Pain point 2: It is difficult to deliver an adequate service experience. Cloud services are carried by operator networks instead of internal networks. So it is uncertain whether the network quality is controllable and whether the bandwidth and latency can meet service requirements.
Pain point 3: Network reliability is difficult to ensure. In particular, if a link from the hospital to the operator network fails, it is unknown whether services can be recovered quickly.
Pain point 4: Traffic detours across the network lead to high latency. Hospital service systems are distributed over the local industry cloud, and the operator's public cloud and private cloud. Due to the network architecture and security factors, interconnection between clouds involve detours. As a result, the latency can increase by 10-fold, impacting latency-sensitive services.
Based on customer pain points and service requirements, China Telecom Anhui uses Huawei's intelligent-cloud network solution to further improve its cloud-network capabilities, in order to meet the hospital's digital service requirements. The solution features innovative technologies and has been proven in multiple healthcare industry projects by China Telecom Anhui.
Innovation 1: A Huawei CPE addresses complexities in existing connections, by providing multiple connections of its own. A Huawei CPE deployed at the access end replaces multiples private lines, such as cloud private lines and private lines to the National Health and Construction Commission, PACS, and medical insurance bureau. In this way, the number of access terminals is reduced, and the network is simplified. Based on the operator's cloud-network integrated operation platform, services can be subscribed to and provisioned in an e-commerce-like manner. In addition, the in-band flow measurement shows service SLAs in real time, helping operators quickly locate faults.
Innovation 2: Slice-based private networks ensure service experience. A medical service slice is deployed between Huawei CPE and the cloud to provide E2E hard pipe capabilities. In this way, a private line functions like a private network, ensuring that hospital cloud services are securely isolated from other services, meeting low-latency and secure cloudification requirements.

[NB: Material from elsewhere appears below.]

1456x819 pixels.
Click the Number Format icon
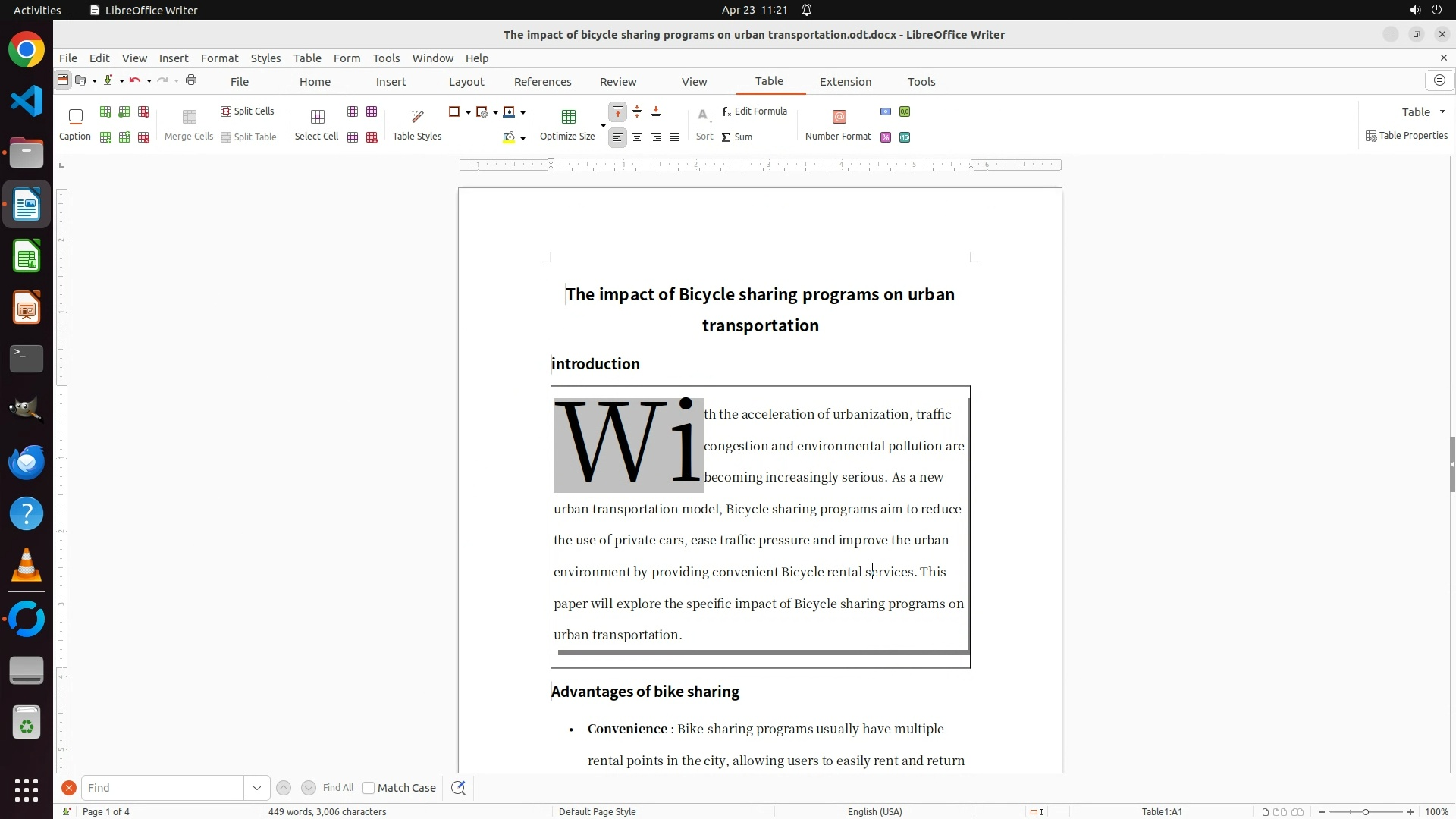[x=839, y=117]
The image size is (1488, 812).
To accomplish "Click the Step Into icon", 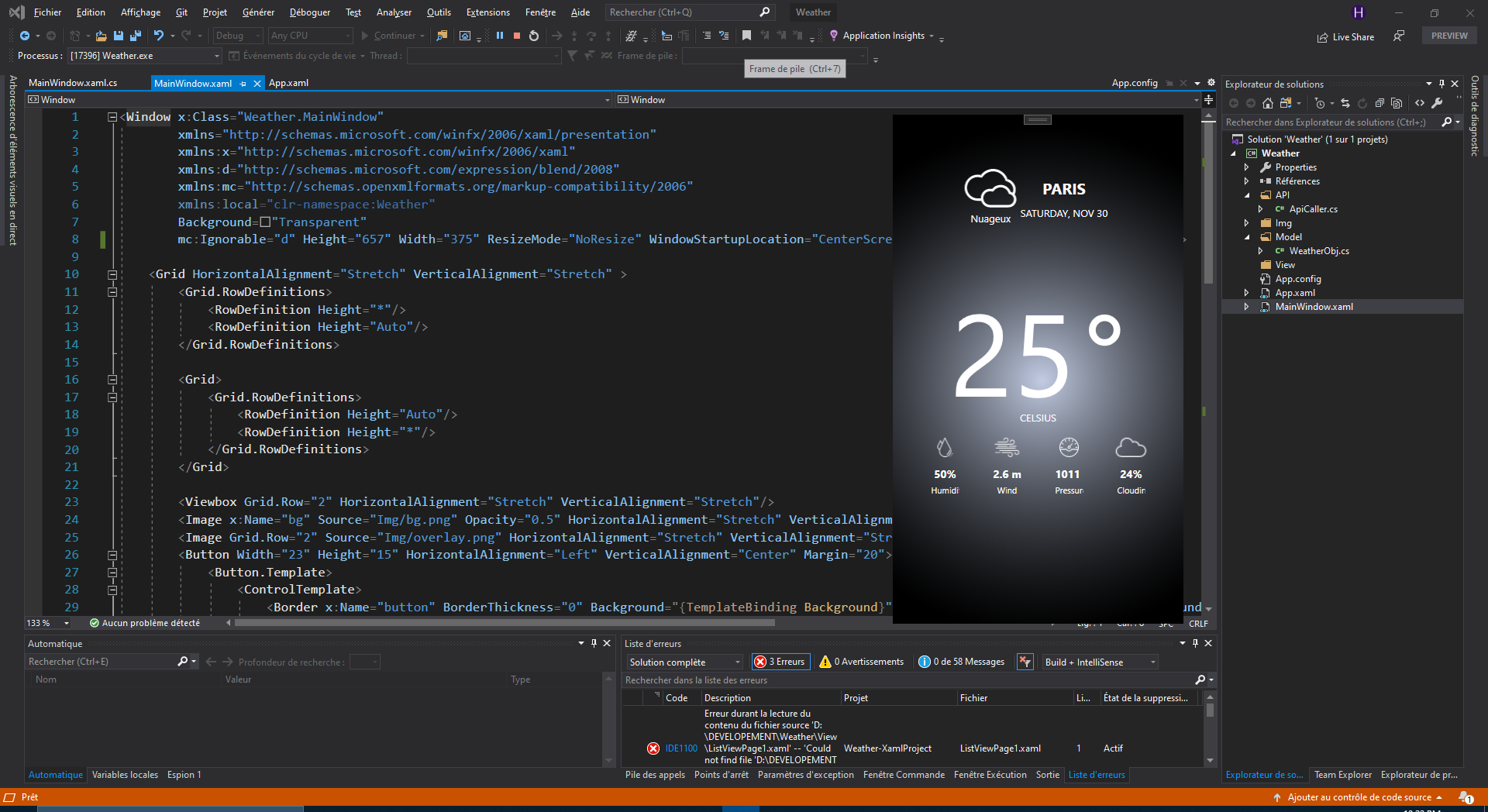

Innovation 3: FMC access ensures network reliability. The operator network provides E2E dual-link deployment, with an active wired link from the hospital to the operator network, and a 5G wireless link used as a standby link. This combination facilitates service switchover in milliseconds, ensuring high reliability of cloud services.
Innovation 4: A multi-cloud backbone helps operators avoid traffic detours with flexible interconnection between the industry cloud and the operator's public clouds and private clouds. In addition, disaster recovery of medical systems is provided from the industry cloud all the way to the operator's public cloud. Resources from multiple clouds are shared, and cloud security services are provided to meet the security requirements of the hospital's cloudified systems.
Huawei's intelligent cloud-network solution leverages key innovations in IPv6+ to provide "Five Ones" capabilities: one-hop cloud access, one-network wide connection, one-fiber multipurpose transport, one-click fast scheduling, and one-stop integrated security. These capabilities allow operators to provide DICT services that feature cloud-network coordination, flexible cloud-network connection, network as a service (NaaS), deterministic experience, and cloud-network-security collaboration. Ultimately, these capabilities act to comprehensively support the cloudification of healthcare services. To date, this solution has been put into practice in more than 20 healthcare projects, and has been recognized by a growing number of industry customers. Huawei's intelligent cloud-network solution will continue to help operators expand digital projects relating to healthcare, explore more business scenarios, and build a high-quality digital connection foundation to accelerate digital transformation of the healthcare industry.